[[ Study text, beginning ]]

That wasn't quite right, Public Health Director Dr. Luc Boileau said Wednesday. Actually, further study has suggested the number is more like three million.

And many of the uncounted cases were among children, he said, with a new study showing that a vast number of them were exposed to the virus during the fifth wave.

That's a key fact for the upcoming season, Boileau said. Going into a period of reopening, and especially with schools' March Break coming up, he said the risks the province is taking are "calculated."

Further exposure for children can be seen in light of how much the virus has already circulated, he said.

The news this week that the province plans to lift the school mask mandate as of March 7 was met with anger, partly from teachers, who said they felt it was a slap in the face.

Boileau said the province considers it a priority to abandon children's mask use at school for kids' social and educational needs, letting them interact more freely, and especially to give a hand to "vulnerable" children who have more difficulty learning or socializing.

"We do know that there are benefits [to not wearing] masks... for socialization, for learning aptitudes, and namely for kids that will have a problem with speech, language or other things related to... their capacity for learning," he said.

The province is also trying to make it a "controlled risk" by still requiring students to wear masks while circulating outside of their classrooms.

After the press conference, the province released the basis for some of Boileau's estimates -- study done about a month ago by researchers based at Ste-Justine Children's Hospital in Montreal, testing the blood of hundreds of children and teens for COVID-19 antibodies. It was released Wednesday.

[[ Study text, end ]]

-- Action item A --
List every short word or phrase that the article on school masks and COVID-19 case estimates puts in quotation marks. Leave out the full-sentence quotation.
-- Action item B --
Extend the article on school masks and COVID-19 case estimates, picking up after its final sentence.

[[ Extracted material, beginning ]]

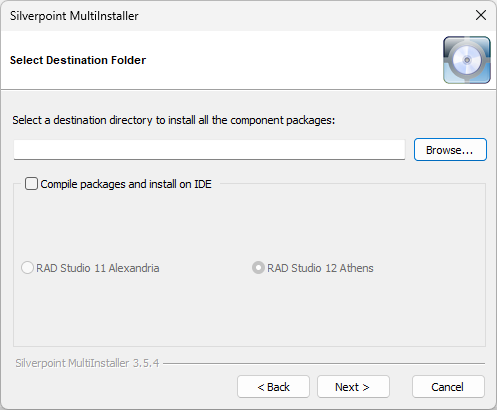The width and height of the screenshot is (497, 410).
Task: Click the installer disc icon in header
Action: coord(467,60)
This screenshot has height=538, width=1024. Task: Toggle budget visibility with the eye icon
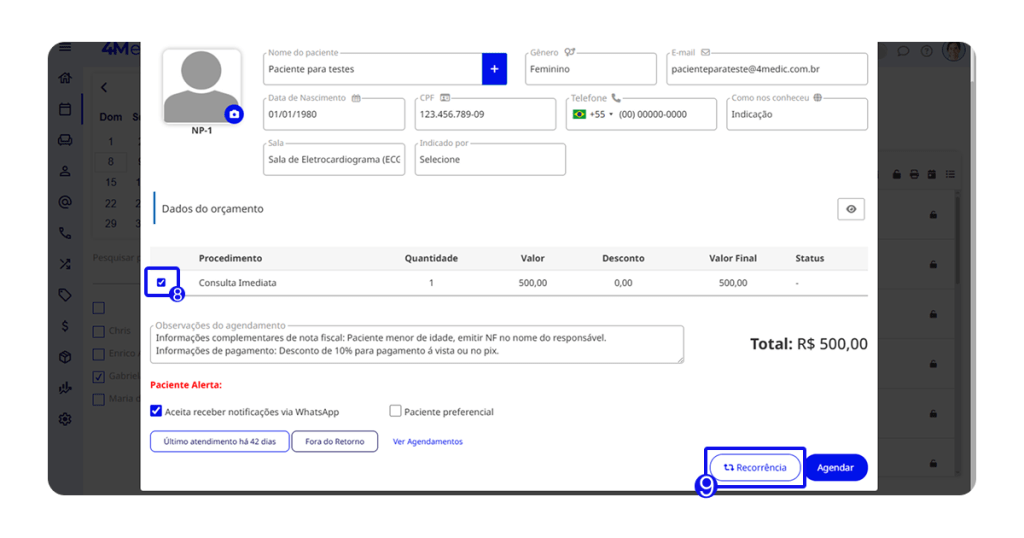pyautogui.click(x=851, y=209)
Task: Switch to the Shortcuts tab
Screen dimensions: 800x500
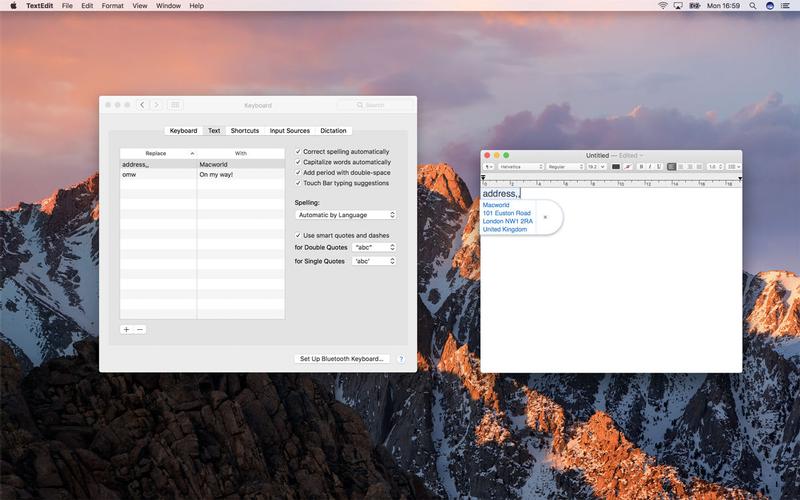Action: click(244, 131)
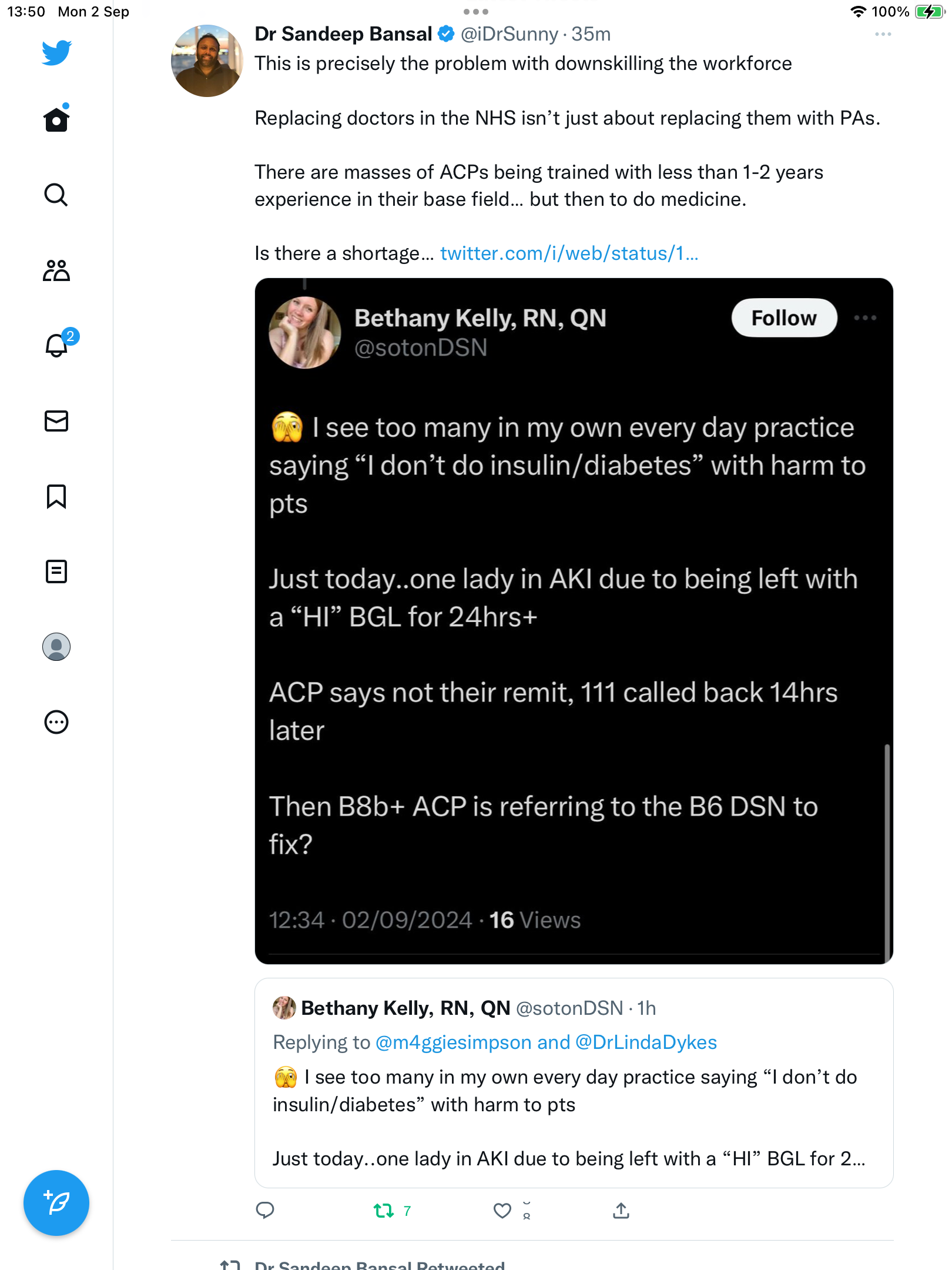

[[ Extracted material, end ]]

-- Expected answer A --
calculated
vulnerable
controlled risk

-- Expected answer B --
The results suggested, Boileau said, that the majority of children have been exposed to at least one variant of COVID-19, with roughly a third exposed to Omicron.

However, one prominent Montrealer skeptical of the mask plan said the study seemed to have some holes.

The study was of children "in Montreal only, who visited the emergency room," said Olivier Drouin, who runs the citizen data website Covid Ecoles Quebec.

The results "make Dr. Boileau conclude that one child out of three has recently been in contact with COVID-19... out of 1,601,864 children under 17 years old in the province," Drouin said.

"I am not an expert, but seems that it is a large extrapolation and should be taken into context," he said, also pointing out that vaccine coverage among children under 12 is the lowest, by far, of any age group.

Only about 63 per cent of kids ages five to 11 have a first dose, and only 40 per cent have both doses.

Among teens, only three per cent have gotten their boosters, with most having gotten their second doses more than six months ago.

Kids still have the risk of developing long COVID, even if they don't often end up in hospital when initially infected, said Drouin.

NO PLANS YET TO ABANDON MASKS FOR ADULTS

Marie-France Raynault, a senior health advisor, said the province is thinking not only of children with learning difficulties or other serious problems, but also children who are just "shy, who have more trouble talking to others" while wearing a mask.

"I think the risk is low for children -- they're not very sick when they they get COVID, but the [social and educational] risk is high for vulnerable children, and they have suffered lots since the beginning of the pandemic and we have to take care of them also," she said.

Getting rid of masks in wider society won't happen immediately, either way, health authorities said. Boileau said masks are still "very useful" in containing the spread of the virus.

"We don't have a schedule for stopping at the moment, because we want to have a chance to see the impact of our easing of measures," said Raynault.

The epidemiological situation can change very fast, she said, and it's important to build in cushions like this.

"If everything goes well," the province will be picking a firm date to ditch masks for adults, she said. When asked if it was fair to say that would happen by the end of April, or at least this spring, she said again it's too early to set a time.

Montreal authorities on Wednesday put their own estimate at just over one million infected by Omicron in the city region, or about a third of the Montreal population, but Boileau said he suspected that will also turn out to be an undercount.